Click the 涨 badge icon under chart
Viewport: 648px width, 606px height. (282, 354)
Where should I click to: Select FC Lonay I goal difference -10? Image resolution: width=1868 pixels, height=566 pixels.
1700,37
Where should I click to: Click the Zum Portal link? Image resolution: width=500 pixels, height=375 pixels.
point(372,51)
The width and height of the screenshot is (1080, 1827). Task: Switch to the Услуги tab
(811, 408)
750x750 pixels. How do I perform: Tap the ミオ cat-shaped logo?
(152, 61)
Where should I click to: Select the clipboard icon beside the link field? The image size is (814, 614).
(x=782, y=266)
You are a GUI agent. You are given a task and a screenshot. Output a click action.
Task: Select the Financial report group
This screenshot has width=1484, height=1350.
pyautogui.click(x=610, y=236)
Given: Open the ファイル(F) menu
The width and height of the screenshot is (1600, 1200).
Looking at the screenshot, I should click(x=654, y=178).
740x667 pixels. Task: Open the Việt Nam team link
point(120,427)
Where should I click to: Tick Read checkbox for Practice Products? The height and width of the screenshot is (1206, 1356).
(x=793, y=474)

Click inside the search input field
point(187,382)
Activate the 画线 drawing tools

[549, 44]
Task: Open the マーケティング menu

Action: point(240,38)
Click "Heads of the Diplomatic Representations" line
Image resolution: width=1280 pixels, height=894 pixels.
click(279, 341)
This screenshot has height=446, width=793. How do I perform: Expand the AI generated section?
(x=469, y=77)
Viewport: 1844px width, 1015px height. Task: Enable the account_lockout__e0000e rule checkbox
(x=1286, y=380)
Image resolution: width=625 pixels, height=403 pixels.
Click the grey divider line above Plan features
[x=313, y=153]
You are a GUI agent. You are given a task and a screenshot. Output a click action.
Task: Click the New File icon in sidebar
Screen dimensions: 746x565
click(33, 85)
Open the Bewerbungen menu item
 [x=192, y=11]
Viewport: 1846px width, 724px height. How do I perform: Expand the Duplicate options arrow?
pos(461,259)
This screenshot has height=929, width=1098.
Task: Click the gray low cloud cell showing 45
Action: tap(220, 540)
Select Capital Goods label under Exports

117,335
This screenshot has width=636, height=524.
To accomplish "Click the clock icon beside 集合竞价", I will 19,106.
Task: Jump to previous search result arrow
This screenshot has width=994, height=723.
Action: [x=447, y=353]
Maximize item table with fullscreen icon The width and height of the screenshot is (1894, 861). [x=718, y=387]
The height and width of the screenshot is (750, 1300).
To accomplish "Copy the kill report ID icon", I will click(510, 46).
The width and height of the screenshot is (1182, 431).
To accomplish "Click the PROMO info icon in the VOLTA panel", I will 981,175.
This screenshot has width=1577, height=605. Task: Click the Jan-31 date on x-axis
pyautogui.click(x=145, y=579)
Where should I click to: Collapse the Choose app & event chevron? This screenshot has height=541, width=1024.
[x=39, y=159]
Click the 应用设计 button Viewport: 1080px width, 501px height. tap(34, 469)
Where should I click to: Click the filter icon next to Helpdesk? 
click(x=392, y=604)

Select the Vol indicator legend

------

- _Directions for this task_:
Copy out, from the data above, each line where the string "accomplish" is present.

- _Written answer_:
To accomplish "Click the clock icon beside 集合竞价", I will 19,106.
To accomplish "Copy the kill report ID icon", I will click(510, 46).
To accomplish "Click the PROMO info icon in the VOLTA panel", I will 981,175.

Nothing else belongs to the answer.